▶ **EXCERPTED TEXT**:
+ + +
Iran slams European powers as nuclear deal unravels

According to the country JCPOA was now just a "one-way street"

Ali Akbar Salehi

Iran's atomic agency chief hit out Sunday at European powers, saying their broken promises gave the Islamic republic little choice but to scale back its commitments under a nuclear deal. Ali Akbar Salehi was speaking to reporters alongside Cornel Feruta, the acting head of the International Atomic Energy Agency who was on a one-day visit to Tehran.

The IAEA official's visit came less than 24 hours after Iran said it was firing up advanced centrifuges that enrich uranium at a faster rate - the latest blow to the landmark 2015 nuclear deal. It was the third step in a strategy Iran implemented in May, reducing its nuclear commitments in a bid to force the deal's remaining parties to deliver on promises of relief from crippling US sanctions.
+ + +
▶ **WORK TO COMPLETE**:
Answer from the article on Iran and the nuclear deal:
(a) What post did Cornel Feruta hold?
(b) In what month did Iran begin its strategy of reducing its nuclear commitments?
(c) What did Iran say it was firing up less than 24 hours before the visit?
The lines that follow are separate material, unconnected to the article on Iran and the nuclear deal.

▶ **DATA**:
+ + +
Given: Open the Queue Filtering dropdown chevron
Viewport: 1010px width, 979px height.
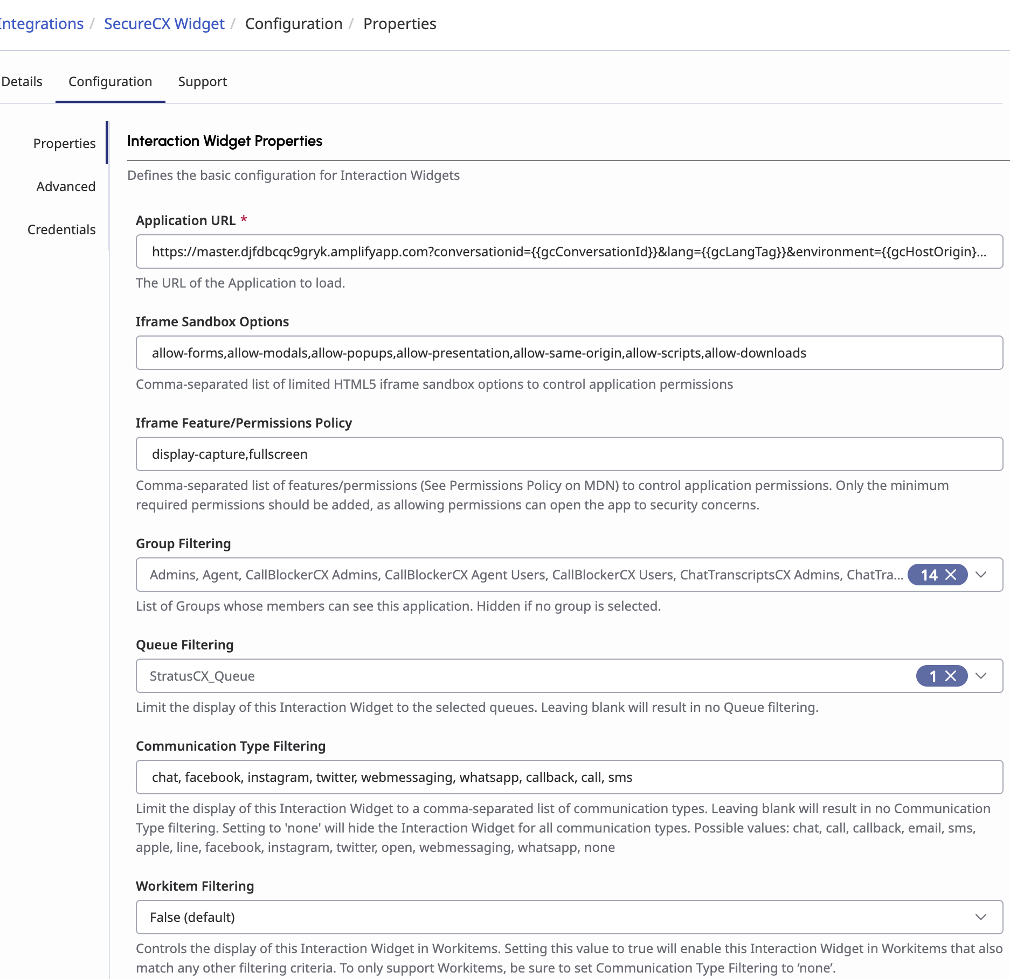Looking at the screenshot, I should (x=981, y=676).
+ + +
▶ **ANSWER**:
(a) He was the acting head of the International Atomic Energy Agency.
(b) May.
(c) Advanced centrifuges that enrich uranium at a faster rate.